In dem Report wurde zudem erklärt, dass auch die Schleuser viel dazu beitragen, wo die Reise der Flüchtlinge endet. Hierbei gilt: Je strikter die Regeln in einem Land, desto eher sind Flüchtlinge auf die Dienste von Schleusern angewiesen. Diese erledigen innerhalb einer Art organisierten Dienstleistung alles, was es für die Einreise bedarf: Angefangen beim Transport bis hin zur Beschaffung von gefälschten Papieren.

Ein Teil der Menschen, die die teuren Dienste der Schleuser nutzen, können sogar selbst bestimmen, in welches Land sie einreisen. Doch viele befragte Flüchtlinge erklärten, dass die Schleuser sie einfach in Deutschland abgesetzt hätten. Experten schätzen, dass Deutschland für die Schleuser vor allem aufgrund der hohen Erfolgsaussichten auf Asyl ein beliebtes Zielland darstellt.

Dritter Grund: Das Rechtssystem

Doch auch das Rechtssystem scheint den Flüchtlingen zu gefallen: Je gebildeter ein befragter Flüchtling war, desto detaillierter konnte dieser beschreiben, was ihn am Rechtsstaat Deutschland besonders gefällt. Andere wiederum fühlten sich in Deutschland einfach am sichersten.

Zudem erklärten viele Befragte, dass die Qualität des deutschen Asylsystems gut sei. Scheinbar gab es auch über die Übergriffe durch die deutsche Polizei deutlich weniger Schreckensgeschichten, als über die Polizei anderer Länder.

Vierter Grund: Knotenpunkt-Lage

Tatsächlich müssen Asylbewerber laut geltendem Recht in dem EU-Land einen Antrag auf Asyl stellen, in das sie zuerst kommen. Wie kann es sein, dass viele Bewerber auf Asyl jedoch in Deutschland den Antrag stellen, wenn sie nicht mit dem Flugzeug eingeflogen wurden?

Der Grund ist der, dass die meisten Flüchtlinge durch eine illegale Reise durch die EU direkt nach Deutschland kommen. Werden sie dann hier in Deutschland erwischt und ist nicht nachweisbar, über welches Land sie nach Deutschland gekommen sind, so müssen sie hier bleiben. Tatsächlich verlaufen über Deutschland jedoch auch viele Schleuser-Routen – zum Beispiel nach Frankreich, nach Großbritannien oder nach Schweden.

Sechs Prozent der befragten Asylbewerber gaben an, zufällig in Deutschland angekommen zu sein – viele aufgrund von Festnahmen.

Und: Tatsächlich landen auch einige Flüchtlinge direkt per Flieger in Deutschland, nämlich am Frankfurter Flughafen. Von dort aus sollte die Reise dann eigentlich weitergehen, doch das geltende Recht verlangt, dass die Flüchtlinge in Deutschland bleiben und einen Antrag auf Asyl stellen.

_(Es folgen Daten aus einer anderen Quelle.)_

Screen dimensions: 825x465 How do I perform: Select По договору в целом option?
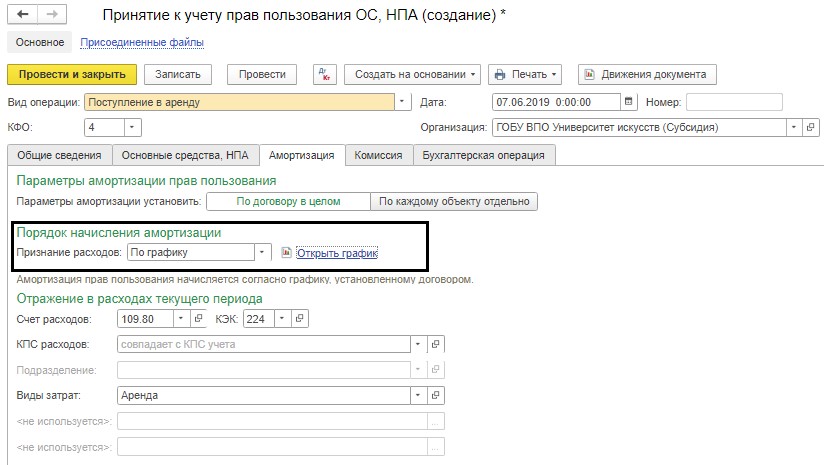(288, 201)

Fünfter Grund: Gutes Sozialsystem

Das deutsche Bildungssystem genießt weltweit einen guten Ruf. Vor allem Afghanen vertrauen dem deutschen Bildungssystem. Einen mindestens genau so guten Ruf hat das Gesundheitssystem Deutschlands. Während die medizinische Versorgung in den Krisenländern teilweise katastrophal schlecht ist, ist die Grundversorgung hier überdurchschnittlich gut.

Sechster Grund: Blühende Wirtschaft

Im Report wird zudem deutlich, dass (vor allem gebildete) Migranten ihre Hoffnung auf die deutsche Wirtschaft setzen. Sie planen damit, sich eines Tages selbst versorgen zu können, indem sie am Arbeitsmarkt teilnehmen.

Solche Migranten erwarten im Übrigen auch nicht, dass man sie durchfüttert. Sie wollen aus eigener Kraft am Wirtschaftsgeschehen teilnehmen und es unterstützen.